#### What is expected
Transcribe the listing below in full, keeping every line exactly as it is.

┌──

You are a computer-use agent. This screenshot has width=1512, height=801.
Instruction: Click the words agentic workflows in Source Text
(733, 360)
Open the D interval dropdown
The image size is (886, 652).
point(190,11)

└──

#### Response to this task
You are a computer-use agent. This screenshot has width=1512, height=801.
Instruction: Click the words agentic workflows in Source Text
(733, 360)
Open the D interval dropdown
The image size is (886, 652).
point(190,11)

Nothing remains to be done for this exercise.